### OBJECTIF A
D'après le texte, à quelle date et dans quel village le cliché a-t-il été réalisé ?

### TEXTE FOURNI
Congo-Brazzaville: Comment une image sur une femme « Pygmée » peut-elle aussi induire en erreur ?

analyse

On voit sur ce cliché une femme « Pygmée » d'une quarantaine d'années qui s'apprête à mener une part de la récolte de manioc jusqu'au village. Elle fait partie des travailleur·se·s du groupe baka qui s'activent dans le champ du chef bantou du village, l'ethnie dominante. La scène se déroule en pleine forêt équatoriale africaine et, pieds nus, ce transport qui se révélera pénible pour elle sera redoublé en difficulté par les obstacles qu'elle rencontrera.

Cet instantané a été réalisé le 28 octobre 2021, à Mboua, village de la Likouala, au nord de la République du Congo. Il nous plonge dans une réalité incontestable, à savoir primo la précarité des modes de vie observés, deuxio des femmes souvent porteuses et tertio le regard surplombant à l'égard desdits « Pygmées ». Mais il ne dit rien des espoirs d'une population qui ne vit pas hors du monde contemporain, loin de là. Les Bakas connaissent en effet l'existence des moyens matériels qui permettraient d'alléger leur charge de travail.

La photographie, un outil de travail à discuter

Ce cliché témoigne ainsi d'un ensemble d'attendus à l'égard des peuples autochtones : depuis le caractère rudimentaire des outils de production, jusqu'à l'exploitation des femmes (prolétaires des hommes), en passant par la stigmatisation de ces populations, qu'il s'agisse des autorités étatiques, des voisins bantous, des Occidentaux en général, y compris les promoteurs de projets de développement et parfois des scientifiques eux-mêmes.

Sur le premier point, ni motobrouette (une brouette motorisée) pour le transport des produits et pas davantage de tronçonneuses pour se frayer un passage dans la forêt dense. En lieu et place, le panier en osier porté à même le dos et le coupe-coupe en bandoulière. La main-d'oeuvre baka n'est pas suffisamment onéreuse pour justifier ces investissements. Seuls les acteurs du développement pourraient s'engager pour fournir ce type d'équipement. Mais dans l'imaginaire des Bantous, comme des Occidentaux, les « Pygmées » doivent répondre à ces images stéréotypées.

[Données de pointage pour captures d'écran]

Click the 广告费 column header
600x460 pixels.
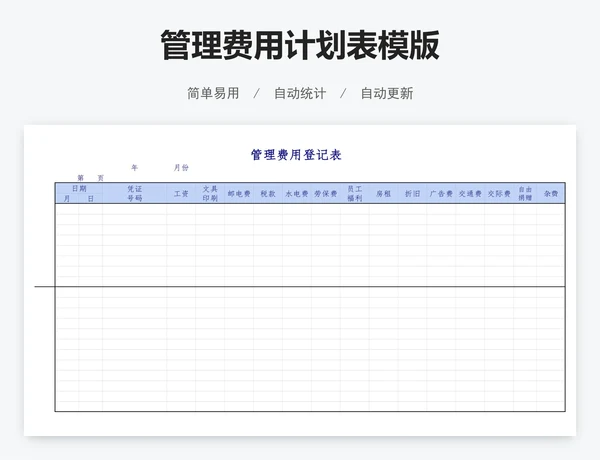442,193
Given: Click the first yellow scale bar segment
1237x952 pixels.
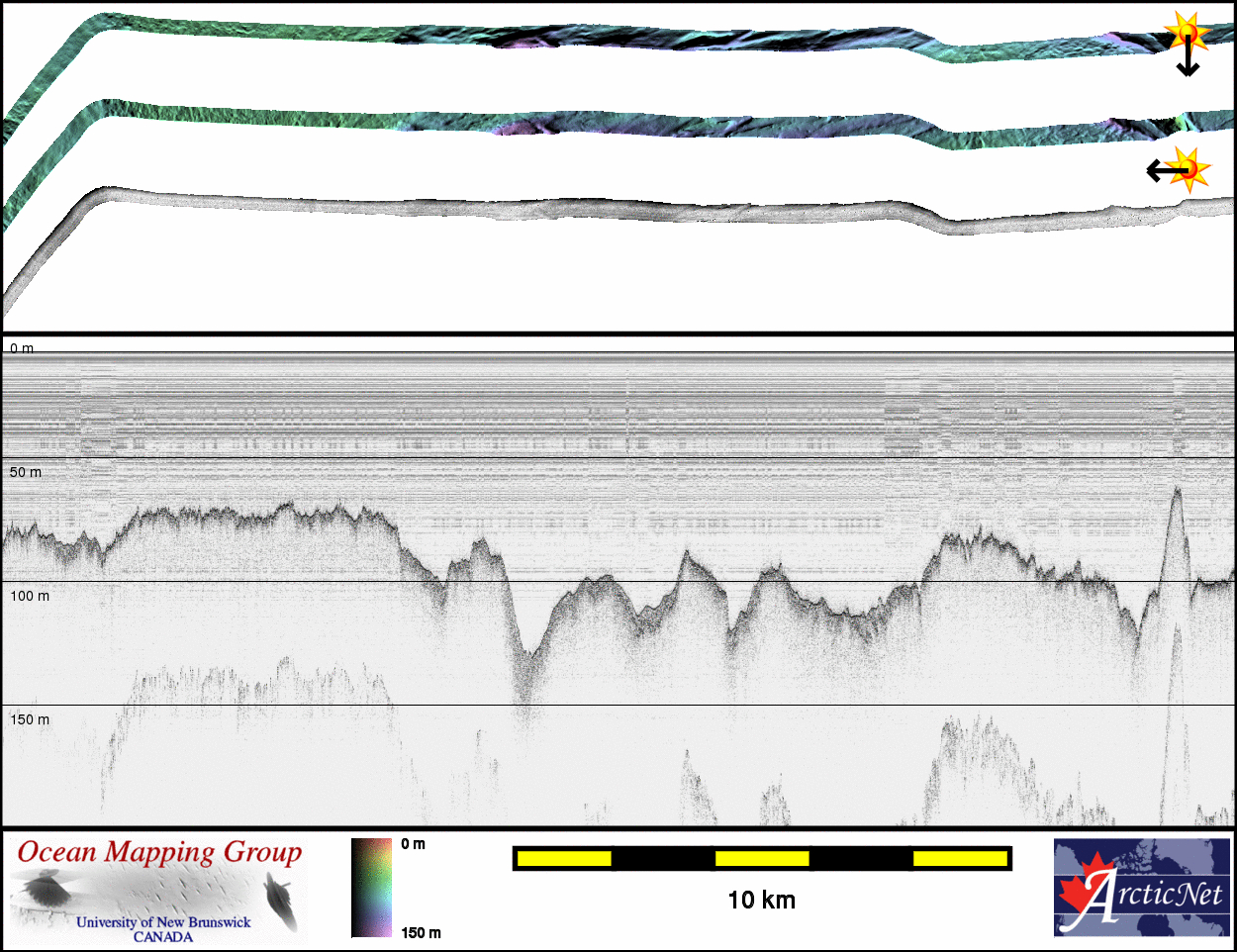Looking at the screenshot, I should pos(563,858).
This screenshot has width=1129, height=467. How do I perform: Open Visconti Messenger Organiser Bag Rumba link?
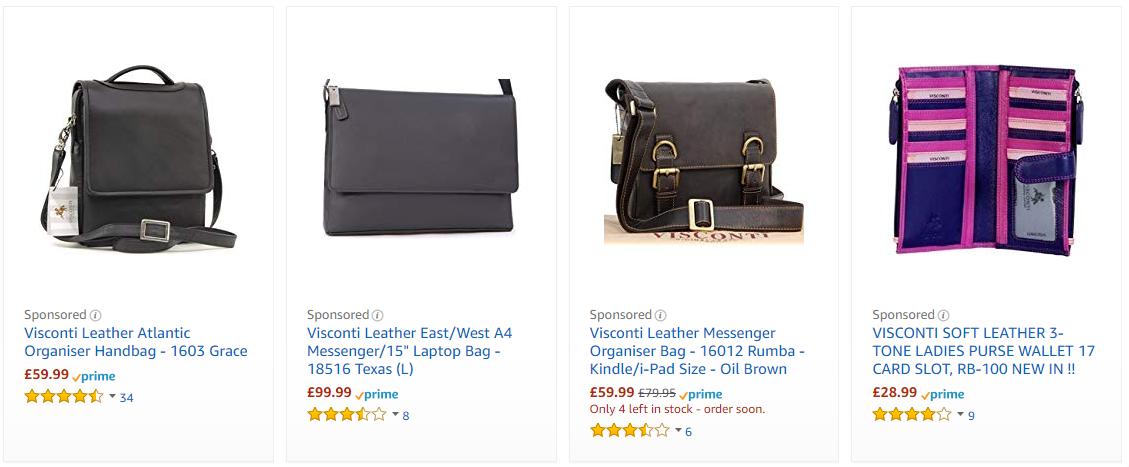[697, 352]
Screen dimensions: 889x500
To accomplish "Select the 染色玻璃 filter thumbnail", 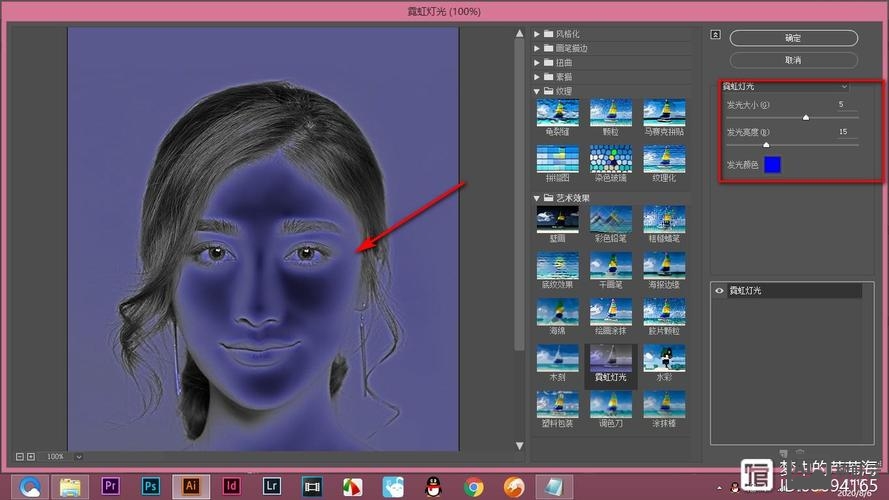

### OBJECTIF B
Extrayez, parmi les lignes ci-dessus, toutes celles qui contiennent la chaîne « Click ».

### RÉPONSE CORRECTE A
Le 28 octobre 2021, à Mboua, village de la Likouala, au nord de la République du Congo.

### RÉPONSE CORRECTE B
Click the 广告费 column header
Given: Click the first yellow scale bar segment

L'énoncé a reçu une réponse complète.